Der Liebe wegen nach Bremen
„I am what I am“ erklang auch beim Christopher Street Day vor wenigen Wochen. „Das hat mich total berührt, dass so viele Menschen mitgefeiert und ihre Solidarität bekundet haben“, betont Washington de Oliveira. Vor sieben Jahren ist er der Liebe wegen nach Bremen gekommen. „Eigentlich ist Brasilien ja das Land der Freiheit, aber ich spüre zunehmend einen Rechtsruck. Unter den brasilianischen Politikern gibt es viele evangelikal geprägte Homophobe“, sagt er. „Das ist schon ein Problem für das Leben der Homosexuellen. Ich habe mit meinem Beruf als Chorleiter Glück, dass ich nicht in diesem Maße diskriminiert werde“, sagt Washington de Oliveira.
„Das ist in der Männlichkeits-Domäne des Fußballs schon ganz anders“, sagt seine Chorkollegin Silke Düker aus der Neustadt. Sie und Washington de Oliveira nehmen wie Jürgen Schulenberg, der vor 20 Jahren „Da Capo al dente“ gegründet hat und auch im „Rat und Tat“-Zentrum tätig ist, eine zwiespältige gesellschaftliche Entwicklung wahr: „Einerseits gibt es ein Klima der Liberalisierung, das unter anderem die Ehe für alle ermöglicht hat, andererseits nimmt die Ablehnung in konservativ geprägten Kreisen zu. Wir haben immer noch mit Ressentiments zu kämpfen.“ Und deshalb ist der Titel des Konzert-Abends politisch gemeint: „Die Liebe ist frei!“
Bei der Ehe für alle sind sie sich einig, dass sie ein wichtiges gesellschaftliches Signal ist, auch wenn der Trauschein nicht für alle eine solche Bedeutung habe. Der Chor hat schon einige Ehen, aber auch Freundschaften gestiftet. Die abfällige Äußerung der grünen Europaparlamentarierin Helga Trüpel über den homosexuellen Konservativen Jens Spahn offenbare jedoch ein immer noch weit verbreitetes Schubladendenken. Washington de Oliveira und Silke Düker finden es fatal, dass automatisch angenommen werde, wenn jemand einer Minderheit angehöre, müsse er automatisch links sein.

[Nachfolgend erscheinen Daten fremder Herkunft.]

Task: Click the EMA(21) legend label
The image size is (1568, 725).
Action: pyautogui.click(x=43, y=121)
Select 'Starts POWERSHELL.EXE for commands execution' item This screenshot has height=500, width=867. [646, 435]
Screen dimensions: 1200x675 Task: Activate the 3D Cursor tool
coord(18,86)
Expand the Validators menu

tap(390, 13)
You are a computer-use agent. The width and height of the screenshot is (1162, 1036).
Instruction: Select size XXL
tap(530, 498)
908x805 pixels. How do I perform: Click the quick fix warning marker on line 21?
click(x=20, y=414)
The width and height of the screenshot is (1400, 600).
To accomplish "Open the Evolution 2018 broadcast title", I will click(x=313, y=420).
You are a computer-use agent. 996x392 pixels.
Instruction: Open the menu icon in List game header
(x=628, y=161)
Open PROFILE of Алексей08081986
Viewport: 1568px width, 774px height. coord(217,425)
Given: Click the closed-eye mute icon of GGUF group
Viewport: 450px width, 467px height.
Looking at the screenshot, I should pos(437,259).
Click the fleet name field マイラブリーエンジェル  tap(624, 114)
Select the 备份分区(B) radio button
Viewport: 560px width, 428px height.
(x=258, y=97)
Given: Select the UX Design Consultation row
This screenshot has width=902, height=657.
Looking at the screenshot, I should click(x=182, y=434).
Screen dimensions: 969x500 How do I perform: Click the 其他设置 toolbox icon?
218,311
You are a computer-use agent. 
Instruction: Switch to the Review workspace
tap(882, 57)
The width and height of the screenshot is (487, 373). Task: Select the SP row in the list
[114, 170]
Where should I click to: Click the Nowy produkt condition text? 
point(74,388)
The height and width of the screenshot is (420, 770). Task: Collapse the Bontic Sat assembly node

Gesungen wird am Sonnabend auch eine speziell umgedichtete Version von Udo Jürgens‘ „Ein ehrenwertes Haus“. Washington de Oliveira hat ganz viele Arrangements geschrieben, die speziell auf „Da Capo al dente“ zugeschnitten sind. „Wir wollen unserem Stammpublikum mit vielen Premieren etwas Neues bieten“, sagen Düker und de Oliveira. Das „Lila Lied“ von Mischa Spoliansky wird zu hören sein, das „I am what I am“ der Weimarer Zeit, außerdem stehen „Am Sonntag will mein Süßer mit mehr segeln gehn“ und drei Lieder von Detlev Meier, die der ehemalige Chorleiter Christian Höfling vertont hat, auf dem Programm. Als zuckersüße Zugabe werden noch „Sweet dreams“ von den Eurythmics serviert.
Ernst wird es mit dem Lied von den „Moorsoldaten“, mit dem der schwul-lesbische Chor der homosexuellen Opfer des NS-Regimes gedenkt. Von Melancholie umflort ist der Titel „Auf Wiedersehen, my dear“ von den Comedian Harmonists, deren jüdische Sänger ebenfalls von den Nazis verfemt wurden. „Mit unserem Repertoire umreißen wir 100 Jahre Homosexuellen-Bewegung in Deutschland“, sagt Silke Düker. Der Chor, der donnerstags um 20 Uhr in der Musikschule an der Schleswiger Straße probt, sucht im Übrigen noch Bässe und Soprane.